We have two minor updates to quickly talk about to the lifecycle component of Experiment.
Lifecycle is the structure of Experiment in stages with Plan, Configure, Monitor, and Analyze as seen across the top of the page.
We’re so grateful for all of our customers who provide us feedback on the overall lifecycle of their experiments. We’re always aiming to have this lifecycle match what happens in reality. Two areas we’ve received feedback on are from users wanting to have a better understanding of how long it will take for an experiment to finish running as well as a bit more clarity on what to do when an experiment ends.
Analyze: New Duration Estimation
We have now added a Duration Estimate to the summary card while your experiment is running. This callout provides an estimate of how much longer we believe it will take for the analysis to reach statistical significance as it relates to your primary metric. We calculate this largely based on how much traffic the experiment has been receiving so far and project that forward as an estimate. We also provide an estimated best case and worst case scenario.
Analyze: Completing an Experiment
Previously when an experiment reached statistical significance, we presented users with a button labeled “Make a Decision”. While we ultimately think this is the best outcome for an experiment, to make a well informed product decision based on the data, sometimes an experiment does not end in making a product decision. Sometimes users would not click this button because they weren’t ready to make a final decision.

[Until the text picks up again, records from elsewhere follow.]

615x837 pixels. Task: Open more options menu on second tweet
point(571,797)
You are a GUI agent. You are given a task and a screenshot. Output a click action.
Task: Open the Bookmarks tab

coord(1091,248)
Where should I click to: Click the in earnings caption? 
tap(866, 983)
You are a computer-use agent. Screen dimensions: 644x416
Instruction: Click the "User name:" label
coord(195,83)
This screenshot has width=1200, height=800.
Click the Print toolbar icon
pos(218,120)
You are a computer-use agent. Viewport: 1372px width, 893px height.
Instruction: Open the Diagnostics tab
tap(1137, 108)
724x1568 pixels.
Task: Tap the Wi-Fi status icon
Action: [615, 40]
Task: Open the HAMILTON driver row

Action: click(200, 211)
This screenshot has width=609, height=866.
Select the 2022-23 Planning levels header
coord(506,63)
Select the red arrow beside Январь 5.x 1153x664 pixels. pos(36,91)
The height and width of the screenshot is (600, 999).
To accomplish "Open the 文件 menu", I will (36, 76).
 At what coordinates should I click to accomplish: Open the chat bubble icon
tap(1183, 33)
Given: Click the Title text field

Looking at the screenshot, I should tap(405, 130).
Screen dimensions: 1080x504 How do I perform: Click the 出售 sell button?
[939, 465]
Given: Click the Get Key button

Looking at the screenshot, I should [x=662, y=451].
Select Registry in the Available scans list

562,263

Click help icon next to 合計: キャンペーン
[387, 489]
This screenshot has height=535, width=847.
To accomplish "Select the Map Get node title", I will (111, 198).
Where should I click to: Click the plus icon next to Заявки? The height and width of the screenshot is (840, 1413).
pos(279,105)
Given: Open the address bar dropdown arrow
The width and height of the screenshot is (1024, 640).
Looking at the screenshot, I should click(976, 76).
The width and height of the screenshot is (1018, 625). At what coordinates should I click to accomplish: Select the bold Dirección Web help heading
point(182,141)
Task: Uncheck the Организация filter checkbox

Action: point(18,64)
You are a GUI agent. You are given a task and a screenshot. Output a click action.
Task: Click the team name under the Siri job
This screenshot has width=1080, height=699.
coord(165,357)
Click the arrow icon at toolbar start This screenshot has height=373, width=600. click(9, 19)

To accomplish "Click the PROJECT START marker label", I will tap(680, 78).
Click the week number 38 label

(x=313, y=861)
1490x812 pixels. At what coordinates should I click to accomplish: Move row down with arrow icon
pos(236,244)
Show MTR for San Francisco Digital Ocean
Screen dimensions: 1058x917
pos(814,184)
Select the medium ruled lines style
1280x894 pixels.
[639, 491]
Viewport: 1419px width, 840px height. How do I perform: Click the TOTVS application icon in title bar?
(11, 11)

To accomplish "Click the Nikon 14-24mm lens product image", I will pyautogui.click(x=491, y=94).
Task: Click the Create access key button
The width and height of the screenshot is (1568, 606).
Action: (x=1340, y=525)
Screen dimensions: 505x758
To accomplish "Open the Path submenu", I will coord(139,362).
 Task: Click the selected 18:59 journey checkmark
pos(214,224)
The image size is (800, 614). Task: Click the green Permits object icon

We’re now changing that button to read “Complete Experiment”, making that button more prominent in a few places, as well as making it more dynamic based on what our recommendation is. We’re also adding the ability to go back and revisit a decision, allowing users to change their previous decision. We hope this brings a bit more clarity to the purpose of this button to complete an experiment and take a next step.
Thank you again to everyone that continues to drive incredible decisions through Experiment and we’re always looking for ways to improve the product, both big and small.